#### Task prompt:
Your response should consist of the records, reproduced exactly.

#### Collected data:
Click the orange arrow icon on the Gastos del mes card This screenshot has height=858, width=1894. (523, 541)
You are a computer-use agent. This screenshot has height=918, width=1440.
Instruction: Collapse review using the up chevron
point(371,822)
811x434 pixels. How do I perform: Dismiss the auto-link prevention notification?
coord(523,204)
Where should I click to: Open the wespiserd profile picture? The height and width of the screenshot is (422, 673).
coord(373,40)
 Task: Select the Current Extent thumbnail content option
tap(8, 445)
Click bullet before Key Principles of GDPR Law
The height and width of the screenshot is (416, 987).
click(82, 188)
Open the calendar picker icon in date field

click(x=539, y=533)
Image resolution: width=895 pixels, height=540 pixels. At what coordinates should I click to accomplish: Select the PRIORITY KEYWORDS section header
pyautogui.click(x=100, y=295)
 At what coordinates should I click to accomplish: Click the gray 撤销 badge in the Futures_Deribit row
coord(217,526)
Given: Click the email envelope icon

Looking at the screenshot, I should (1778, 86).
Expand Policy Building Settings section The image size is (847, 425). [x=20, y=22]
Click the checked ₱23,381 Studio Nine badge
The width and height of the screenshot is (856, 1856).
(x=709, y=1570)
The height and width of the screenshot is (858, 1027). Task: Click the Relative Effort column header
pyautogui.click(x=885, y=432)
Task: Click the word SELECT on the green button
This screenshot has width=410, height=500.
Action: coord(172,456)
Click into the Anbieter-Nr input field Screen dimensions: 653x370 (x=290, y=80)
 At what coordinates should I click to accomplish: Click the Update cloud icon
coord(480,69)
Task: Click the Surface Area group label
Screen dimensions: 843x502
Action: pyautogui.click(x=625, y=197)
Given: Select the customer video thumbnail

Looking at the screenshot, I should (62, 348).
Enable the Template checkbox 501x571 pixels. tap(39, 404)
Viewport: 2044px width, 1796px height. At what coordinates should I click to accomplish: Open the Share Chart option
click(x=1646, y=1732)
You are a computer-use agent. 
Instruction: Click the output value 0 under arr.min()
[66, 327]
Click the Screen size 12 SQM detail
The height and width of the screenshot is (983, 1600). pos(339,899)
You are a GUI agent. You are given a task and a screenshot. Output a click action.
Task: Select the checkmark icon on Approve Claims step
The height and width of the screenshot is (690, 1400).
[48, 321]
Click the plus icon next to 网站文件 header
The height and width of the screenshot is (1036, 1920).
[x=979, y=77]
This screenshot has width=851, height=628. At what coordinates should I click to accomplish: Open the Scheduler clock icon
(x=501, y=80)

#### Exercise output:
Click the orange arrow icon on the Gastos del mes card This screenshot has height=858, width=1894. (523, 541)
You are a computer-use agent. This screenshot has height=918, width=1440.
Instruction: Collapse review using the up chevron
point(371,822)
811x434 pixels. How do I perform: Dismiss the auto-link prevention notification?
coord(523,204)
Where should I click to: Open the wespiserd profile picture? The height and width of the screenshot is (422, 673).
coord(373,40)
 Task: Select the Current Extent thumbnail content option
tap(8, 445)
Click bullet before Key Principles of GDPR Law
The height and width of the screenshot is (416, 987).
click(82, 188)
Open the calendar picker icon in date field

click(x=539, y=533)
Image resolution: width=895 pixels, height=540 pixels. At what coordinates should I click to accomplish: Select the PRIORITY KEYWORDS section header
pyautogui.click(x=100, y=295)
 At what coordinates should I click to accomplish: Click the gray 撤销 badge in the Futures_Deribit row
coord(217,526)
Given: Click the email envelope icon

Looking at the screenshot, I should (1778, 86).
Expand Policy Building Settings section The image size is (847, 425). [x=20, y=22]
Click the checked ₱23,381 Studio Nine badge
The width and height of the screenshot is (856, 1856).
(x=709, y=1570)
The height and width of the screenshot is (858, 1027). Task: Click the Relative Effort column header
pyautogui.click(x=885, y=432)
Task: Click the word SELECT on the green button
This screenshot has width=410, height=500.
Action: coord(172,456)
Click into the Anbieter-Nr input field Screen dimensions: 653x370 (x=290, y=80)
 At what coordinates should I click to accomplish: Click the Update cloud icon
coord(480,69)
Task: Click the Surface Area group label
Screen dimensions: 843x502
Action: pyautogui.click(x=625, y=197)
Given: Select the customer video thumbnail

Looking at the screenshot, I should (62, 348).
Enable the Template checkbox 501x571 pixels. tap(39, 404)
Viewport: 2044px width, 1796px height. At what coordinates should I click to accomplish: Open the Share Chart option
click(x=1646, y=1732)
You are a computer-use agent. 
Instruction: Click the output value 0 under arr.min()
[66, 327]
Click the Screen size 12 SQM detail
The height and width of the screenshot is (983, 1600). pos(339,899)
You are a GUI agent. You are given a task and a screenshot. Output a click action.
Task: Select the checkmark icon on Approve Claims step
The height and width of the screenshot is (690, 1400).
[48, 321]
Click the plus icon next to 网站文件 header
The height and width of the screenshot is (1036, 1920).
[x=979, y=77]
This screenshot has width=851, height=628. At what coordinates should I click to accomplish: Open the Scheduler clock icon
(x=501, y=80)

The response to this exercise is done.